The device has an outer panel (24) delimiting a circular orifice (26) e.g. slit, and a chamber (30), whose volume is variable by movement of membranes (32), where the chamber is opened at the level of the orifice. The movement of the membranes is animated by reaction of a material of the membranes to application of an electrical voltage. The membranes have an electro-active polymer material and a piezoelectric material, and are integrated to a wall that delimits the chamber.

Description

AERODYNAMIC DEVICE FOR A MOTOR VEHICLE ADAPTED TO BE INTEGRATED

  The present invention relates to an aerodynamic device for a motor vehicle adapted to be integrated into a bodywork element of the vehicle. It relates in particular to such a device which comprises an outer panel delimiting an orifice and a chamber whose volume is variable. Such a device is described in document FR2859160 in which there are two opposite orifices for the same actuator. The device according to FR2859160 is intended to generate air flows through the orifices to reduce the aerodynamic drag of the vehicle when it is in motion, by controlling air flows on the bodywork. This control is an effective way to reduce the resistance to movement in the air and therefore to reduce the energy consumption of said vehicle. In addition, this control can be used to improve the dynamic stability of the vehicle. Indeed, when a motor vehicle is driven in motion in the air at ground level, stresses resulting from aerodynamic actions of contact, are exerted on the outer surface of the walls. These aerodynamic actions are decomposed in two, first aerodynamic actions of viscous and turbulent origin and second aerodynamic actions of pressure. Although the former are mainly related to the formation of boundary layers that develop on the surface of the walls and the second to the geometry of the vehicle, they are nevertheless strongly related to each other.

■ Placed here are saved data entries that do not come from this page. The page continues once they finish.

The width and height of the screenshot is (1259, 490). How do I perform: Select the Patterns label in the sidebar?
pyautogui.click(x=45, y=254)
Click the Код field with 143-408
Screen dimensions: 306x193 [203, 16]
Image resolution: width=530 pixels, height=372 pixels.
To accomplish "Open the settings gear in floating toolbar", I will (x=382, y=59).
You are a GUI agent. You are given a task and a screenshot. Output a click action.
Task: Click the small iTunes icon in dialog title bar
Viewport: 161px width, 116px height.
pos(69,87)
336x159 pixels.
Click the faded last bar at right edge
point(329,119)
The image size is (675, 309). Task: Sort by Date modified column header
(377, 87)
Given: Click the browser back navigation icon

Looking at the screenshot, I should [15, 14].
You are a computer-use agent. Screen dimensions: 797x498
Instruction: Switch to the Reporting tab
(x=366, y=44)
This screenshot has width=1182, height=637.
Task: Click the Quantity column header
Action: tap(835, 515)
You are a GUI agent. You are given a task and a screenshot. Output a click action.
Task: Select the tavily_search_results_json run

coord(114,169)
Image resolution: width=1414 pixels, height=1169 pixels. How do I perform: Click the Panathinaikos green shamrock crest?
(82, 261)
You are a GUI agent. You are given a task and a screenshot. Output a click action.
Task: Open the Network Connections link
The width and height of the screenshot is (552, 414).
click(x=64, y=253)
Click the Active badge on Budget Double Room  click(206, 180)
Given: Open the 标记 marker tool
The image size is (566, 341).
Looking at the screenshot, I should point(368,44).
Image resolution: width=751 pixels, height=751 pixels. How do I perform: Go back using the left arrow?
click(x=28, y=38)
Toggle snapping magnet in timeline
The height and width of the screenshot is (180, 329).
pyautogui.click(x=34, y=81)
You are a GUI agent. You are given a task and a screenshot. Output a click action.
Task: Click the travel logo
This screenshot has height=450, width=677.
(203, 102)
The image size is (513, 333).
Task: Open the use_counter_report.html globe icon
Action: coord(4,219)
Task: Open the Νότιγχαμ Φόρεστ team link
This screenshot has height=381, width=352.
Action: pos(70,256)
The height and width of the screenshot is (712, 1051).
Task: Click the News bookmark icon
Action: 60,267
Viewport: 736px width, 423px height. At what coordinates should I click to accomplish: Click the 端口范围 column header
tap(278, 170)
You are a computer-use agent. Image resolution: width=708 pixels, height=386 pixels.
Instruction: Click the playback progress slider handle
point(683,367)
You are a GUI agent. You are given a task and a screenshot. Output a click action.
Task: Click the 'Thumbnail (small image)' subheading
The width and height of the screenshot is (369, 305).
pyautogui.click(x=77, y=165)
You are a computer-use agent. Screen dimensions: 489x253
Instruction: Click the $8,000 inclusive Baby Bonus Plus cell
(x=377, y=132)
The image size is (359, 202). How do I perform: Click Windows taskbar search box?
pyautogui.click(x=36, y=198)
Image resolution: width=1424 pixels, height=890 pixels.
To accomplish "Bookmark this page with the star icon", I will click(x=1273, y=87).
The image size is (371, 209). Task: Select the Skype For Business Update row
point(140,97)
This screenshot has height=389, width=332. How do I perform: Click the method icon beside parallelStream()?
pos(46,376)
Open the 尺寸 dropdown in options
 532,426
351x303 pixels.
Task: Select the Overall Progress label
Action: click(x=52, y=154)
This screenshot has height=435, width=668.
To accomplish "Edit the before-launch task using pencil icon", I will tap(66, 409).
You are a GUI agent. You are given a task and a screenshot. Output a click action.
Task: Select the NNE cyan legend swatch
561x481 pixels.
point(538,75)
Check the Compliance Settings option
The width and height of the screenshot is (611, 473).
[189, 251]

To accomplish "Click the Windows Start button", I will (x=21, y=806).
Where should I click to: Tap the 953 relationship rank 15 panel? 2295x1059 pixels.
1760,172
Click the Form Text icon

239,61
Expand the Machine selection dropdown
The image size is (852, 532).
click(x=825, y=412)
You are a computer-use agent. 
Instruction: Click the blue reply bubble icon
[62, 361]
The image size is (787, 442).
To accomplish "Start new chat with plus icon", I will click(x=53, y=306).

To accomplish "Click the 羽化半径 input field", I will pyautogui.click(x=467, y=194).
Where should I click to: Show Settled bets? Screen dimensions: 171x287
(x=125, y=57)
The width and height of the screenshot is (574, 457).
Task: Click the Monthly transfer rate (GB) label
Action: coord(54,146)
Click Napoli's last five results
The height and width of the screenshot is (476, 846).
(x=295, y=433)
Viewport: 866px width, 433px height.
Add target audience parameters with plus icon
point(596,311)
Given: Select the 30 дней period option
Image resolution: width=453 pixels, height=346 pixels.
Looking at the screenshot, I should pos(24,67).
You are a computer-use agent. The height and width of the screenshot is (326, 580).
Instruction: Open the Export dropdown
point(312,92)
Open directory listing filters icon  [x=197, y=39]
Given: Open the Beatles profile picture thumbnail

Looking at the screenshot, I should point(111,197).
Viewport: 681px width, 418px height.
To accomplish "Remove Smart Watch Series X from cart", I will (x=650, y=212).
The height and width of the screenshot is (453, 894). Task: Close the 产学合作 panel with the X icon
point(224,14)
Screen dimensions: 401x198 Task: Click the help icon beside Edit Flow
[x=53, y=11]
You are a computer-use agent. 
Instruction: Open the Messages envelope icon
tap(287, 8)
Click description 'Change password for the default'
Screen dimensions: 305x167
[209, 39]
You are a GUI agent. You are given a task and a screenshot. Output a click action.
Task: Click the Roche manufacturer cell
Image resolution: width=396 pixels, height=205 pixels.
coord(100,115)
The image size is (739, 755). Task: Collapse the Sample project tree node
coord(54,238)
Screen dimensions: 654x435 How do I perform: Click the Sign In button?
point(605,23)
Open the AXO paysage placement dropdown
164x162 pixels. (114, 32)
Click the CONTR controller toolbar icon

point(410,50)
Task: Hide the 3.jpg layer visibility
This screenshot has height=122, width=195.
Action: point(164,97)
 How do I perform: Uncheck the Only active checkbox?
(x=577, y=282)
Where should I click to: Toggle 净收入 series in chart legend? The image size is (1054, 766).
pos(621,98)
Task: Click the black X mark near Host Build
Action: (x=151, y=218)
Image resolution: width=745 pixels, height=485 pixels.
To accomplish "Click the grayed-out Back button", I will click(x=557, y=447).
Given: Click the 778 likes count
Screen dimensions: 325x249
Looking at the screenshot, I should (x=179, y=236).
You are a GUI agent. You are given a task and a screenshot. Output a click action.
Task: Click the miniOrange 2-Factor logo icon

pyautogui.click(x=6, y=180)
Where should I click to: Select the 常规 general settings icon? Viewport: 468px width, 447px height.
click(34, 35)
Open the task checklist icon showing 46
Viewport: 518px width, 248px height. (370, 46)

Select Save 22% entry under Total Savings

The sum of these aerodynamic actions of pressure and friction results in the aerodynamic drag whose reduction makes it possible to decrease the resistance to the displacement of the vehicle in the air. In the document FR2859160, the drag reduction is performed by the actuator which slidably moves a tubular member slidably mounted in a cylindrical recess. The tubular member is alternately driven in translation to alternately vary the volume of chambers at each end of the tubular member, each chamber communicating with slots forming the orifices to generate the air flow. The actuator according to FR2859160 can be bulky, which poses problems for integration into a vehicle at locations where the available space is counted, especially if it is necessary to implement several devices. The document EP0315806 describes an aerodynamic device with electromagnet which has the disadvantage of having a certain inertia and which can also be bulky.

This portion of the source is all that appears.